Tamoxifen has been the most important therapeutic agent for the treatment of estrogen receptor (ER)-positive breast cancer for the past three decades. Tamoxifen is extensively metabolized by cytochrome P450 enzymes, and recent in vivo studies have shown that women with genetically impaired cytochrome P450 2D6 have reduced production of Endoxifen and a higher risk of breast cancer recurrence. Despite these observations, the contribution of Endoxifen to the overall drug effectiveness of tamoxifen remains uncertain. Here, we provide novel evidence that Endoxifen is a potent antiestrogen that functions in part by targeting ERalpha for degradation by the proteasome in breast cancer cells. Additionally, we show that Endoxifen blocks ERalpha transcriptional activity and inhibits estrogen-induced breast cancer cell proliferation even in the presence of tamoxifen, N-desmethyl-tamoxifen, and 4-hydroxytamoxifen.
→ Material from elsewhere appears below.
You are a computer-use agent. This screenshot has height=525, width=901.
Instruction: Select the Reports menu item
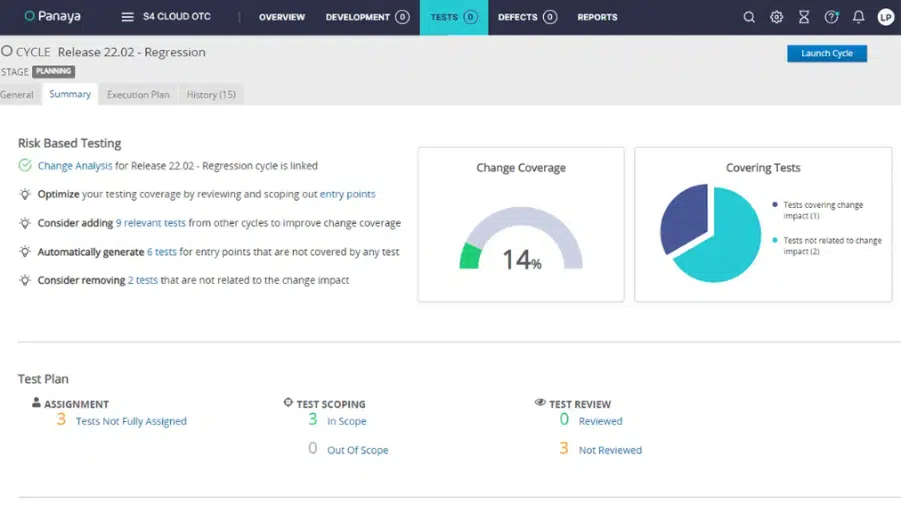[x=597, y=17]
All of the effects of Endoxifen are concentration dependent and do not occur at concentrations observed in human CYP2D6 poor metabolizers. These results support the theory that Endoxifen is the primary metabolite responsible for the overall effectiveness of tamoxifen in the treatment of ER-positive breast cancer.
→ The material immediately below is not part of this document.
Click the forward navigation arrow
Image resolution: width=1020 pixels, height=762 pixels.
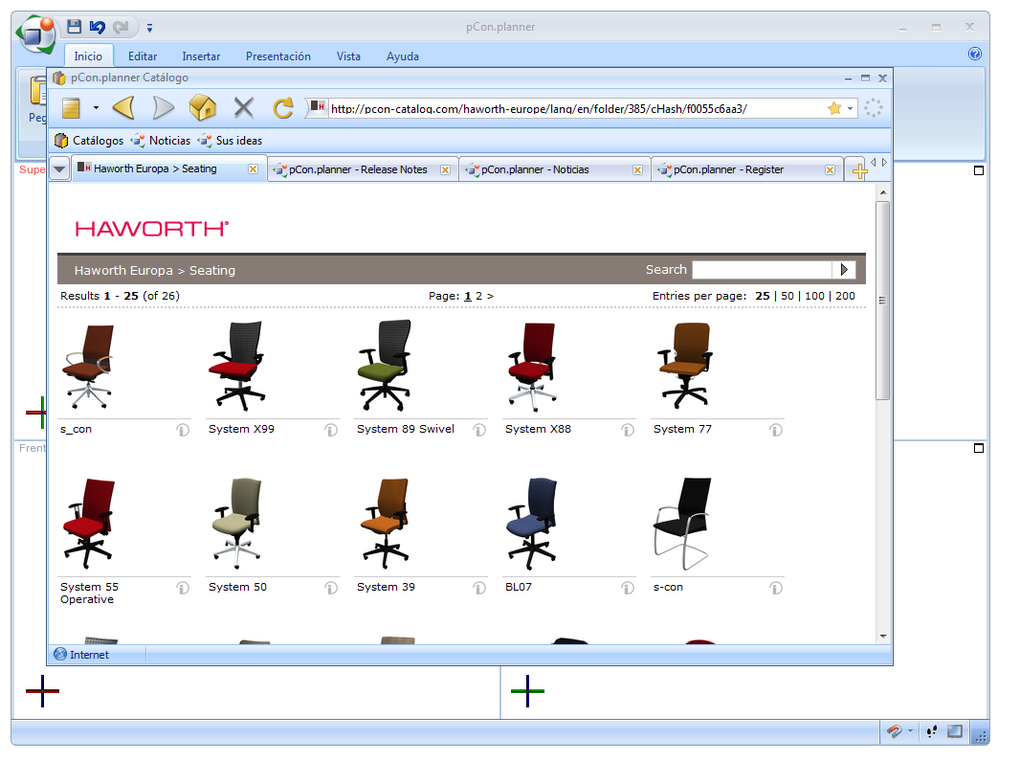pyautogui.click(x=162, y=109)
Endoxifen, a secondary metabolite of tamoxifen, and 4-OH-tamoxifen induce similar changes in global gene expression patterns in MCF-7 breast cancer cells.[Pubmed:16690721]
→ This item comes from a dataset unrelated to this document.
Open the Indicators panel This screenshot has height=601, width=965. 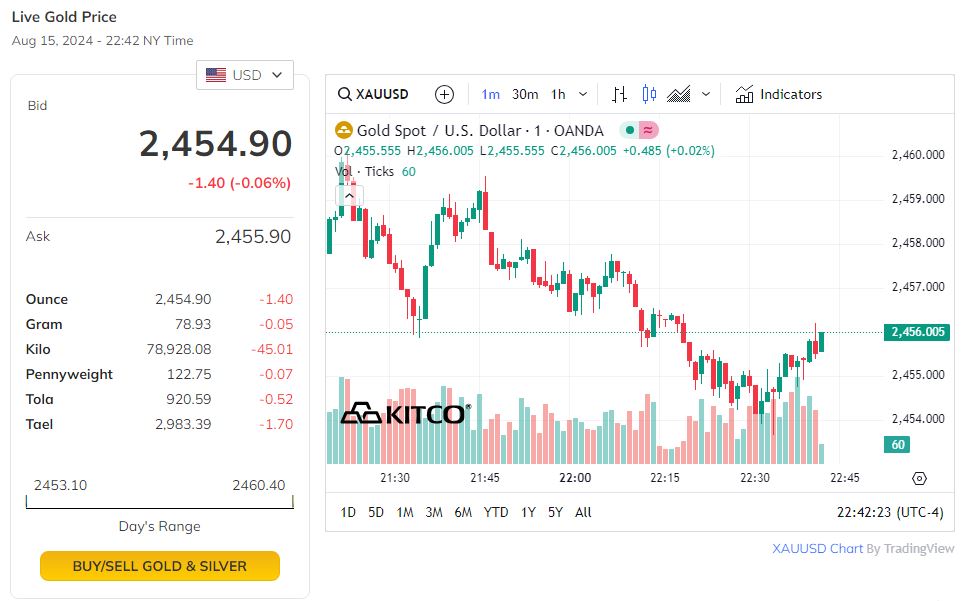[779, 95]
J Pharmacol Exp Ther. 2006 Aug;318(2):503-12.

We recently demonstrated that Endoxifen (4-hydroxy-N-desmethyl-tamoxifen), a pharmacogenetically regulated metabolite of tamoxifen, is equipotent to 4-hydroxy-tamoxifen (4-OH-Tam) with respect to estrogen receptor binding and inhibition of 17beta-estradiol (E2)-induced cell proliferation. Endoxifen was also found to be more abundant in human plasma than 4-OH-Tam, and its formation has been shown to be primarily catalyzed by cytochrome P450 2D6 (CYP2D6). Here, we report studies evaluating the effects of Endoxifen, 4-OH-Tam, and E2 on gene expression in MCF-7 cells using Affymetrix U133A GeneChip Arrays (Santa Clara, CA). We detected 4062 genes that were E2-regulated (1924 induced; 2138 suppressed), and the ratio of E2-induced versus E2-suppressed genes was consistent regardless of the cutoff value. In the presence of E2, 2444 and 2390 genes were affected by 4-OH-Tam and Endoxifen, respectively, when no minimal -fold change cutoff was implemented. The majority of genes regulated by the tamoxifen metabolites were also E2-responsive (74.4 and 73.3%, respectively). Endoxifen and 4-OH-Tam had overlapping effects on 1365 E2-sensitive genes, whose -fold effects between these metabolites were highly correlated (R2 = 0.99). A significant correlation was also found between the -fold effects of 249 E2-insensitive genes coregulated by both metabolites (R2 = 0.99). Hierarchical clustering analysis demonstrated similar gene regulation patterns between these metabolites, which were distinct from E2 or vehicle treatment patterns. Using real time-polymerase chain reaction, we validated the gene expression patterns of five genes that were differentially regulated by Endoxifen and 4-OH-Tam. We conclude that Endoxifen and 4-OH-Tam have similar effects on global gene expression patterns in MCF-7 cells and that the majority of the affected genes are estrogen-regulated genes.

Description

Endoxifen Z-isomer is the most important Tamoxifen metabolite responsible for eliciting the anti-estrogenic effects of this drug in breast cancer cells expressing estrogen receptor-alpha (ERα).